According to this military source, although Carranza carried out day-to-day supervision of the squad's activities, ultimate approval of all of its major actions has to be given, directly or indirectly, by the Armed Forces Security Council. This council is made up of the top military leaders including, among others, armed forces chief of staff Colonel Blandon, Defense Minister Gen. Carlos Eugenio Vides Casanova, Vice-Minister of Defense General Flores Lima, Air Force chief Jose Rafael Bustillo, Treasury Police chief Colonel Carranza, and National Police director Col. Carlos Reynaldo Lopez Nuila.
According to the Monitor's civilian source, one member of the council especially implicated in the death squads is Air Force General Bustillo. He describes Bustillo as ''today, the great untouchable strong man of the death squads.'' One Western official states that the Salvadorean Air Force's torture methods are the most sophisticated in the country.
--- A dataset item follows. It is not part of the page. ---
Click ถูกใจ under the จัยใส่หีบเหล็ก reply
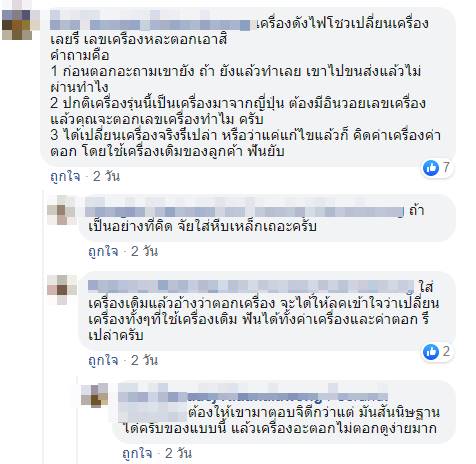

Another Salvadorean Security Council member said to be involved in the death squads is Colonel Lopez Nuila, head of the National Police. The Monitor's military source added further charges to an article published in this newspaper Dec. 7 last year which asserted that one of the most notorious death squads in El Salvador had direct ties to the National Police. The military source states that Colonel Lopez Nuila lent his men to Mr. d'Aubuisson to participate in death squad actions. The colonel also, according to this source, organized such death squad actions himself.
American officials and Salvadorean sources say Lopez Nuila, a member of the official Salvadorean Human Rights Commission, is trusted by, and close to, the US Embassy.
Subsequent to the Monitor's article last December, Lopez Nuila conducted an investigation of the charges against his own National Police forces. Although the top levels of the US Embassy are convinced the investigation proved the charges to be groundless, an embassy officer following the investigation describes it as a ''farce.''
On a more general level, the US State Department and its representatives at the embassy are putting increasing pressure on the Salvadorean armed forces to control the bloodshed. Many US officials are hoping that the election of Christian Democrat Jose Napoleon Duarte (at time of writing not finally confirmed) will help to bring the killing under control.
There are reports that plans already have been made to try to remove some of the Salvadorean officers, such as Carranza, considered most responsible for death squad activities. According to prominent Salvadoreans, however,the soft treatment of Carranza underlines the basic problem: The bloodshed is not just the work of one or two high officers but rather was approved directly or indirectly by the bulk of the top echelons of the armed forces and is deeply rooted in the military structure.